The three winners separately carried out experiments to test a mathematical theorem of physicist John Bell in 1964, which proposed that information could be transmitted over great distances using pairs of particles which were entangled quantum mechanically.

Creating Bell pairs

Clauser tested the proposal in 1972, with his colleague Stuart Freedman, then Aspect followed up in 1980 with a more precise experiment which followed Bell's ideas more closely, using pairs of polarized photons, and a random switching device which chose which photon to measure before they reached the detectors, ruling out the possibility of the observer affecting the outcome.

Zeilinger followed up with an experiment which involved three or more entangled photons called a GHZ (Greenberger-Horne-Zilinger), after Zeilinger and colleagues Daniel Greenberger and Michael Horne. GHZ states are used in creating quantum bits, or qubits in quantum computers.

“Congratulations to all Nobel Prize winners, and especially I would like to congratulate and thank Alain Aspect. I am immensely delighted for him! Beyond his discoveries and his vast contribution to Quantum Physics, he also inspired and will continue to inspire, young physicists, as he has for me. We are deeply honored to have him in Pasqal, as a co-founder,” said Georges-Olivier Reymond, CEO of Pasqal.

Aspect also contributed to neutral atoms quantum computing, a technique where atoms are immobilized and manipulated with laser light. Professor Aspect developed a method to cool down atoms enough so they would be rendered immobile.

His low-temperature physics work also took part in the race to create a Bose-Einstein condensate, a state of matter in which particles called bosons are cooled close to absolute zero where quantum properties can be observed as macroscopic phenomena such as superfluidity. The Bose-Einstein condensate was finally created in 1995 by a different team.

Professor Aspect co-founded PASQAL in 2019 with Georges-Olivier Reymond, Antoine Browaeys, Thierry Lahaye, and Christophe Jurczak.

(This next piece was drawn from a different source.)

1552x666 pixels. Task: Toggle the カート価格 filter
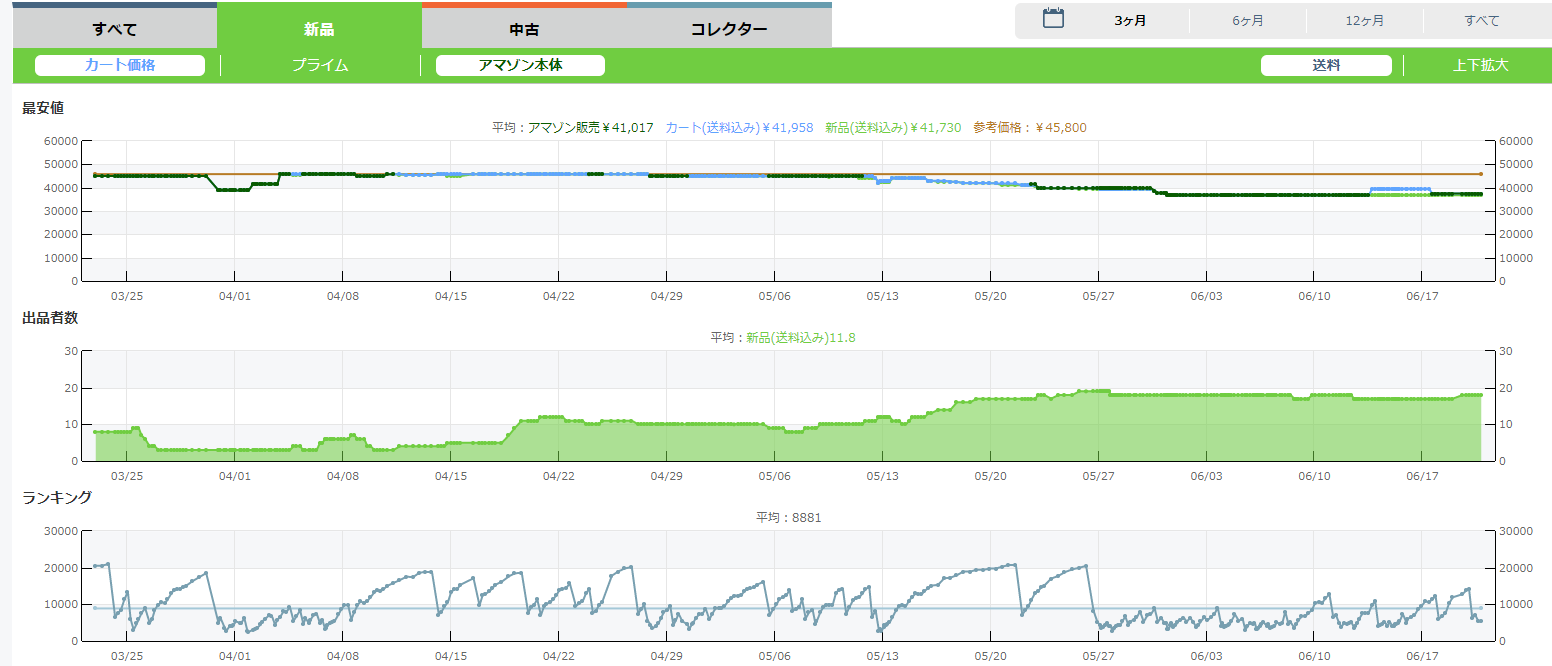pyautogui.click(x=120, y=65)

“Almost forty years ago, I performed experiments showing that entanglement is a reality in spite of Einstein's doubts. It belonged to the conceptual step of the second quantum revolution. In the recent years, I have been delighted to learn of ideas to use entanglement for solving some problems exponentially faster than with classical computers. This is the so-called Quantum Advantage. With Psaqal, I am glad to be in the game of the technological stage of the second quantum revolution, as I was a player in its conceptual stage,” said Aspect.